Describe the problem you would like to solve
As of now (3.5.0.3) OJS saves a hash of the user I.P. in the logfiles. Strictly seen, this amounts to pseudonymisation - since a hash can in principle be resolved - and we still work with personal data. To comply with GDPR we therefore need to either argue, that we pursue a legitimate interest with this, or get user consent (https://gdpr-info.eu/art-6-gdpr/). For legimtimate interest we would need to make sure that
The personal data should be adequate, relevant and limited to what is necessary for the purposes for which they are processed. 8This requires, in particular, ensuring that the period for which the personal data are stored is limited to a strict minimum. 9Personal data should be processed only if the purpose of the processing could not reasonably be fulfilled by other means.
I see a problem here as, we can fulfilled the same purpose if we would truly anonymize the I.P. - and then in effect would no longer have personal data which fall under GDPR regulations.
Describe the solution you’d like
As far as I can see, a solution could be to remove the last two octets from the user I.P before hashing to get anonymous data.
The solution you propose – to remove the last two octets from the IP – would not allow us to calculate the unique usage (according to the COUNTER) or remove the double clicks – when one and the same URL is accessed by one and the same user, that is identified by the IP and user agent.
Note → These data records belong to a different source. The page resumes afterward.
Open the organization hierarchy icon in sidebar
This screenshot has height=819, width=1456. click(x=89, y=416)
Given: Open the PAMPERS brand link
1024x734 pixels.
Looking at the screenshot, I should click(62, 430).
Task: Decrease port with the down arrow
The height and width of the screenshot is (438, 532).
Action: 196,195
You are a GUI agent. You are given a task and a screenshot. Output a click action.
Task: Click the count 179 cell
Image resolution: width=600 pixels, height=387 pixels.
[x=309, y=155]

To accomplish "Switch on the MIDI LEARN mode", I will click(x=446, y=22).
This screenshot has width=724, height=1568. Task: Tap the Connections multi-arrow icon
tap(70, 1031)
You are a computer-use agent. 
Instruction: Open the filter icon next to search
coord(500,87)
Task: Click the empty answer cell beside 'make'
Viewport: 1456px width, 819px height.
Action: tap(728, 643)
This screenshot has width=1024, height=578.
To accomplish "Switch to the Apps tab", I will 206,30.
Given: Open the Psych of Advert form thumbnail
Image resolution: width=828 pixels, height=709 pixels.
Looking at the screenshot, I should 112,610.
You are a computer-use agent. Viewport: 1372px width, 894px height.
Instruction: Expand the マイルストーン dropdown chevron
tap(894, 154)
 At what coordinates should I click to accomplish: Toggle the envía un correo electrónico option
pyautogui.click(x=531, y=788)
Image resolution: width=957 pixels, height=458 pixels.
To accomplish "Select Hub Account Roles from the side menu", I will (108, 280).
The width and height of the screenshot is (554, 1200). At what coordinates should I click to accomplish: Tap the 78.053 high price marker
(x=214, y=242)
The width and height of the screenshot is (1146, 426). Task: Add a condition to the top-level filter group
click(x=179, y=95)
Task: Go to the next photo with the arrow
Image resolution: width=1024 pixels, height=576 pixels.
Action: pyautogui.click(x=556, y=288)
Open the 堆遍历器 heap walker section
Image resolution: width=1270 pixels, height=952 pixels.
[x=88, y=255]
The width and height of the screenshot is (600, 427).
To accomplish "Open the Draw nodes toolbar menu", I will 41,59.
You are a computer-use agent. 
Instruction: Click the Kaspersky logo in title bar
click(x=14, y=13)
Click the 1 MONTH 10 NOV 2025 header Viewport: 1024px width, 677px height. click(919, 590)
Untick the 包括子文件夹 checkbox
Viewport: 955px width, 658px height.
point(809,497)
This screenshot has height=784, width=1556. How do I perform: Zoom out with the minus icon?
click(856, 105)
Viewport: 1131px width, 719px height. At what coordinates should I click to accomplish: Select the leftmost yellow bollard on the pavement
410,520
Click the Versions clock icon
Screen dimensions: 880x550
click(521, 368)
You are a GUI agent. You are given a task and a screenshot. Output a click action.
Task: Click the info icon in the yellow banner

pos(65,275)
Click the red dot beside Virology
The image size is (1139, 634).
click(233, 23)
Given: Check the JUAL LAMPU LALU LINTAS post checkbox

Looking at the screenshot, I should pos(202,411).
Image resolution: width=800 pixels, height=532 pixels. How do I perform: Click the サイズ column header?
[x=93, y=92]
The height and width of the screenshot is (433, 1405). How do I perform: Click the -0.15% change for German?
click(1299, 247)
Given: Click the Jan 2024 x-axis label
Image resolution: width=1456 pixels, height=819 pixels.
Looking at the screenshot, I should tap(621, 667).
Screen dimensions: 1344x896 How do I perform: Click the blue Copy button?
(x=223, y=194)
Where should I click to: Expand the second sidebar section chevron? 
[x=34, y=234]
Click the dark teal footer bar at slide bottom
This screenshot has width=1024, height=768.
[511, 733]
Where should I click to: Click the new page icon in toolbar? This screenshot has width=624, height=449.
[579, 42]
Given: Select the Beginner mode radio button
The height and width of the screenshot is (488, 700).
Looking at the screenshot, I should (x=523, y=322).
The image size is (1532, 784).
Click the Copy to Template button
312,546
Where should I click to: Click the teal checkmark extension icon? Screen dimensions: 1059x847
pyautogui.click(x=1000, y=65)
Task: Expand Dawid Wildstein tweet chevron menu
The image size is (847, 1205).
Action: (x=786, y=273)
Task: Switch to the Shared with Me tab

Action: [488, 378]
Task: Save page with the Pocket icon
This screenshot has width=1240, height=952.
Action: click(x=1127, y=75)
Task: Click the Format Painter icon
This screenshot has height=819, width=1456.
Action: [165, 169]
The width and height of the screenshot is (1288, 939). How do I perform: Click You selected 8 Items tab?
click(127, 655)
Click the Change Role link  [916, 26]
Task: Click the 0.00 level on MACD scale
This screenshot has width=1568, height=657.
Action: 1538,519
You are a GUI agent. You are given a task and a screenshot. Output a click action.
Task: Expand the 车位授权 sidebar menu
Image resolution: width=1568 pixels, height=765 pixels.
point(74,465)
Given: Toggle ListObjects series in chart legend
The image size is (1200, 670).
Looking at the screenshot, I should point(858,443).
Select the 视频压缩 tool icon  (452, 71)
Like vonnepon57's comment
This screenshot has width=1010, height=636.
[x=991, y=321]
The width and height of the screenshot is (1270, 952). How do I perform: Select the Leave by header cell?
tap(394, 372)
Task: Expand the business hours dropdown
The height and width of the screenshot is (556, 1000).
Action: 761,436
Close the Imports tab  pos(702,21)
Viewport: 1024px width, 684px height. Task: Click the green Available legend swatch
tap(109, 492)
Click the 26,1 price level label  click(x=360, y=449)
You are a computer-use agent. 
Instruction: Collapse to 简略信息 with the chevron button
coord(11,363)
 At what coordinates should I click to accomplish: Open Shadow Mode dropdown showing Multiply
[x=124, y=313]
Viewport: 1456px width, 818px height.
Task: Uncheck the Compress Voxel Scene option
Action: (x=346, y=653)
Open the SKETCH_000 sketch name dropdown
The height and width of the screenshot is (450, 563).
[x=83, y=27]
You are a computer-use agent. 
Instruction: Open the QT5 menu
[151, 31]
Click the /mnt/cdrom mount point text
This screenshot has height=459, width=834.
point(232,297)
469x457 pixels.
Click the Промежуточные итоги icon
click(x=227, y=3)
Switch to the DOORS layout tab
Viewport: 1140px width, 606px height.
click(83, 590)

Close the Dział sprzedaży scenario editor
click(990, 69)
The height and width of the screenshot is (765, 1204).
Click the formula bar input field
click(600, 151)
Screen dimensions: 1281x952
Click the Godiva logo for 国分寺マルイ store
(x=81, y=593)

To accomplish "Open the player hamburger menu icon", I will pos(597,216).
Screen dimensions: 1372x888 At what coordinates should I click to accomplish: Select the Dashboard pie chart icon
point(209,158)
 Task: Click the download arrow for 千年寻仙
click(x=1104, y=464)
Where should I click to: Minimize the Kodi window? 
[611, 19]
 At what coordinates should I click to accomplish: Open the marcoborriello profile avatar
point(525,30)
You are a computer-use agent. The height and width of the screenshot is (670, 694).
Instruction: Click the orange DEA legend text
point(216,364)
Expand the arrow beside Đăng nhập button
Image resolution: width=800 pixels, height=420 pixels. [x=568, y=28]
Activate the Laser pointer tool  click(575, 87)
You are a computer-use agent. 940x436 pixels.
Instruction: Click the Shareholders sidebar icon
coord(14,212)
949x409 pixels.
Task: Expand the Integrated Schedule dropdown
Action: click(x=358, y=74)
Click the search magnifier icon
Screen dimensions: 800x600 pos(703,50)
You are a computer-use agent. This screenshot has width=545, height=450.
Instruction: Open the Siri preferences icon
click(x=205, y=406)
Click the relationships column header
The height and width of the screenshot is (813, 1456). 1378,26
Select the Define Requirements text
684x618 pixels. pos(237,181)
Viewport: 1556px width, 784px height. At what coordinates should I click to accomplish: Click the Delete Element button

We need the whole IP to identify one and the same user.
(We changed our sessions, so maybe we could work with the session IDs instead, but I would need to double check/think about it further.)
The solution we took was elaborated back then in the project OA Statistics. We hash the IP address using a salt, and the salt changes daily – we do not keep the old salts. That means that on the next day the IP addresses from the previous days cannot be resolved/recalculated back. This one day is the minimum we need to store such a hashed or pseudonymized IP address, where also the salt exist in parallel. Then, after that one day, the IP is actually anonymized, because it cannot be reverted any more, no? (Maybe the only thing the server admins should take care is not to archive the salt for a long time and for every day.)
Thus, would you still see it as problematic regarding GDPR?
thanks for your reply: I think that there is a legitimate interest in collecting personal data for the service to work effectively (i.e. fullfilling Counter requirements), and I also would argue that with changing the salt every day we prevent an easy way to restore the I.P. (i..e. by using rainbow tables). So I think that we are abiding to the regulations. In the end it amounts to the question of reasonable measure and possible risk.
However, If it would be possible to process truly anonymized data, we would not need to inform users about this. So this would make the privacy statement a bit shorter
We also use Matomo for statistics, and they create a hash based on the truncated i.p. and some other user data (i.e. operating system, browser, browser plugins, browser language, see Does Matomo use a fingerprint? FAQ - General - Matomo Analytics Platform). Maybe this could also be a way to solve the issue?
Or maybe allowing admins to decide for themselves? I.e. we do not use Counter, and also have no need for geo-location. So I guess we could do without the last octests to get a sufficient estimate of visits.